▸ **WORK INSTRUCTIONS**:
After finding the line that holds "The image size is (765, 444)." below, set down that line and the rest through the final one exactly, leaving the pictures out.

▸ **PROVIDED DATA**:

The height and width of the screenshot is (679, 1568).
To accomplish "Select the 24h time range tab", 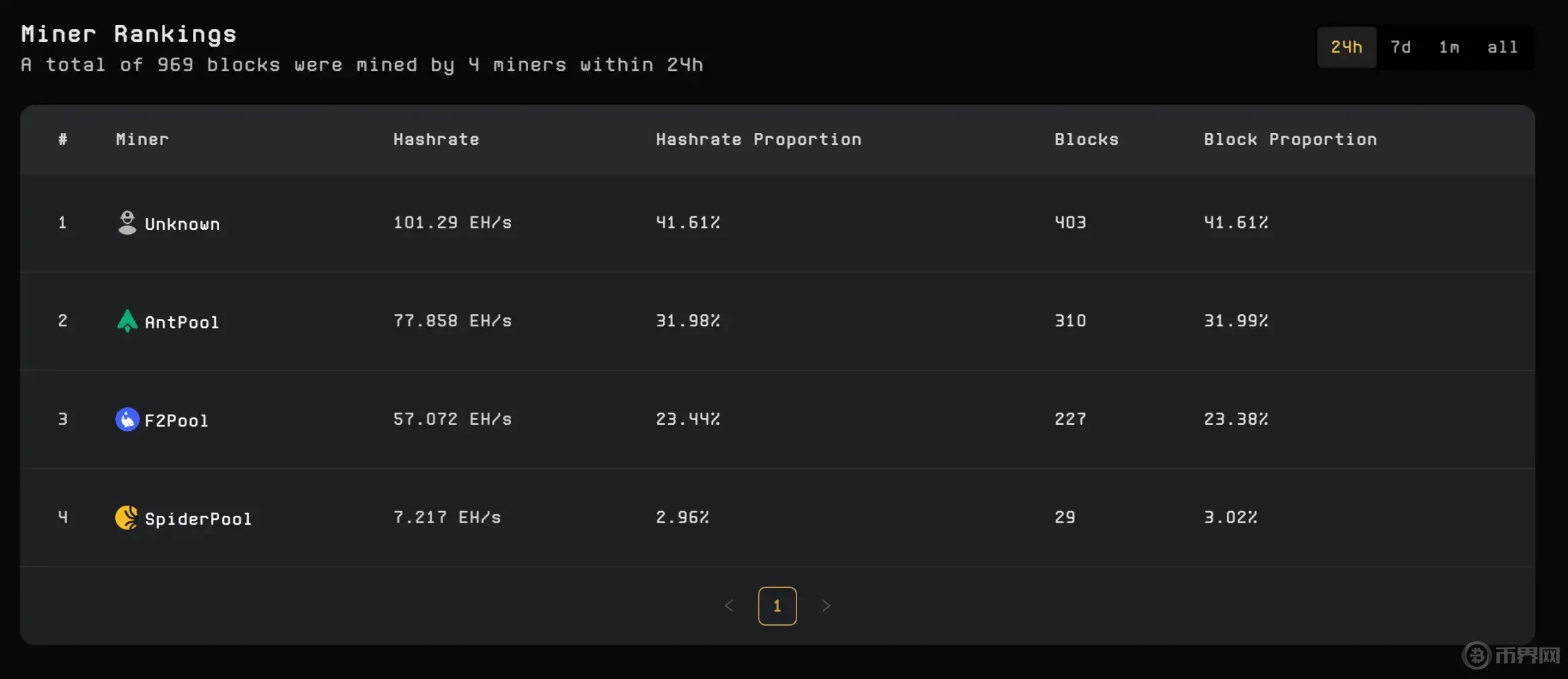I will pyautogui.click(x=1346, y=47).
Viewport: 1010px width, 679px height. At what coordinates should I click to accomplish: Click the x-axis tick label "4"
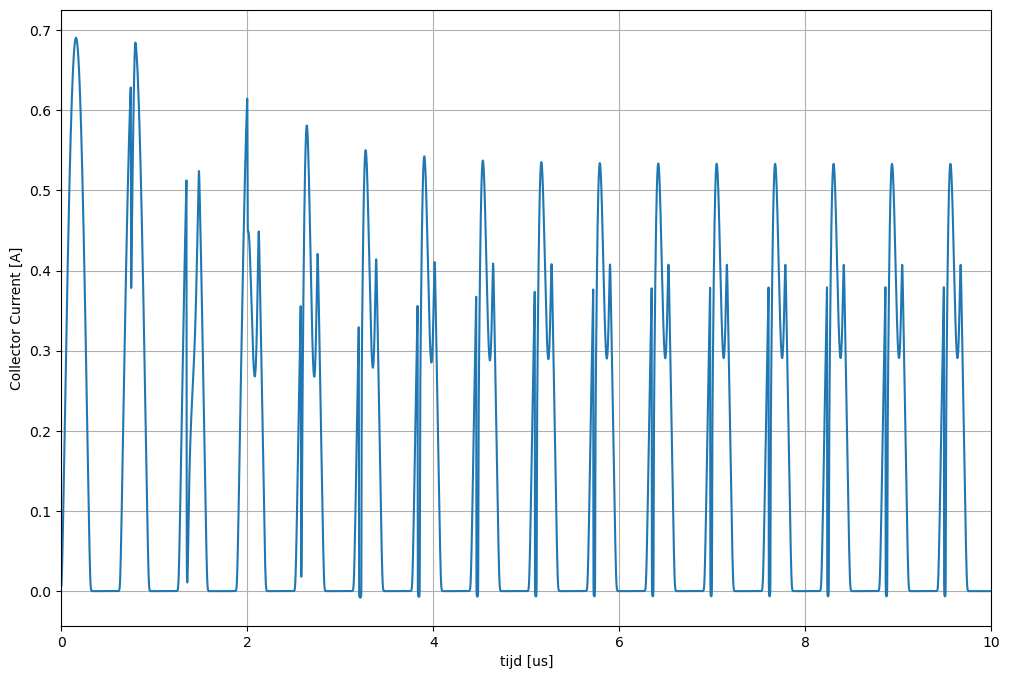(433, 642)
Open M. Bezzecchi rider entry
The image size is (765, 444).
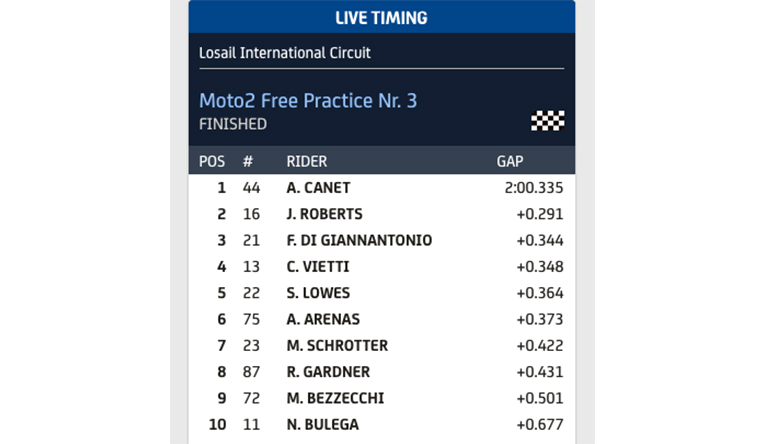click(x=334, y=398)
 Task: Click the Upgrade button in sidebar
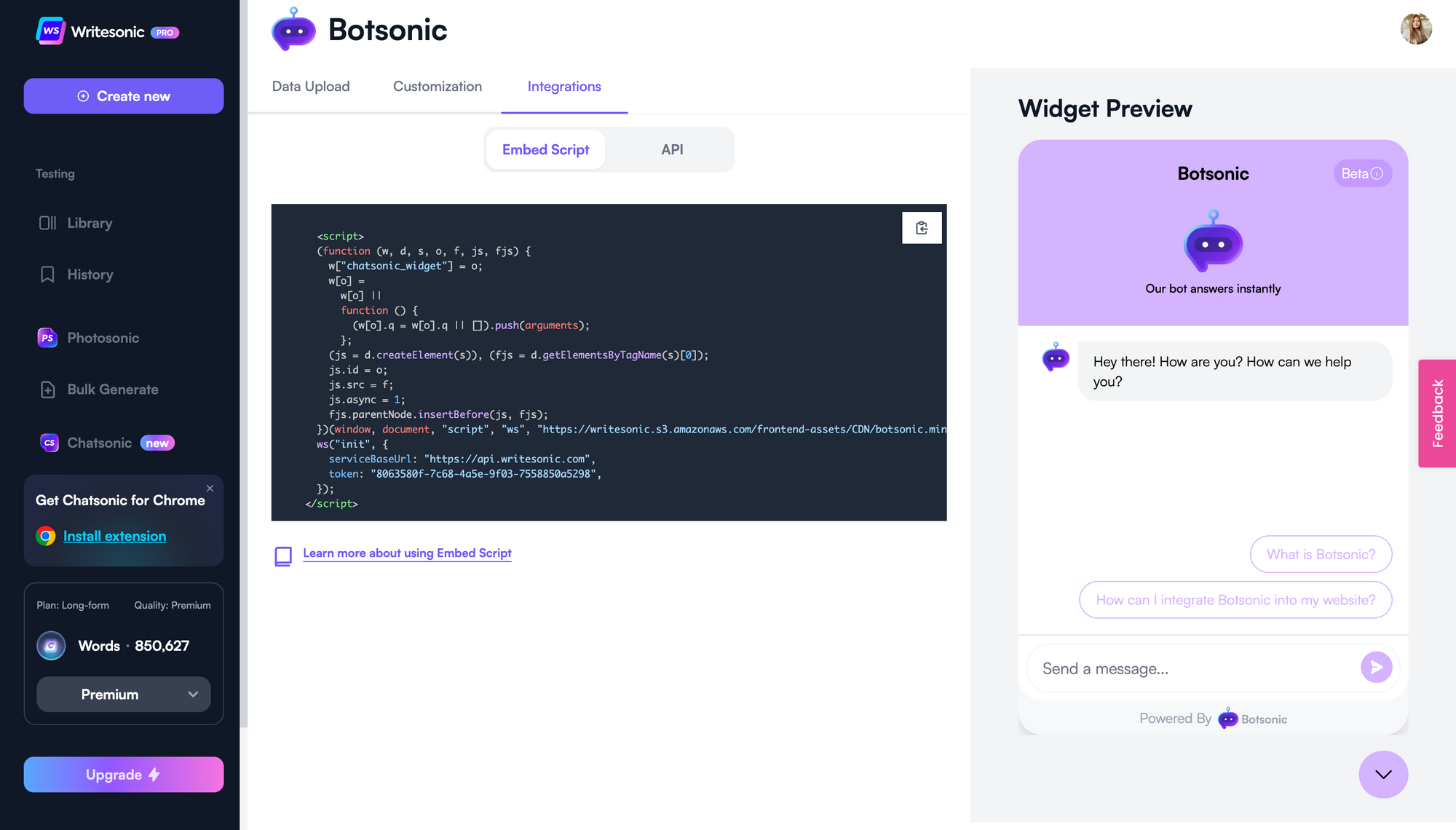[x=123, y=773]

▸ **RESPONSE**:
The image size is (765, 444).
click(x=334, y=398)
 Task: Click the Upgrade button in sidebar
[x=123, y=773]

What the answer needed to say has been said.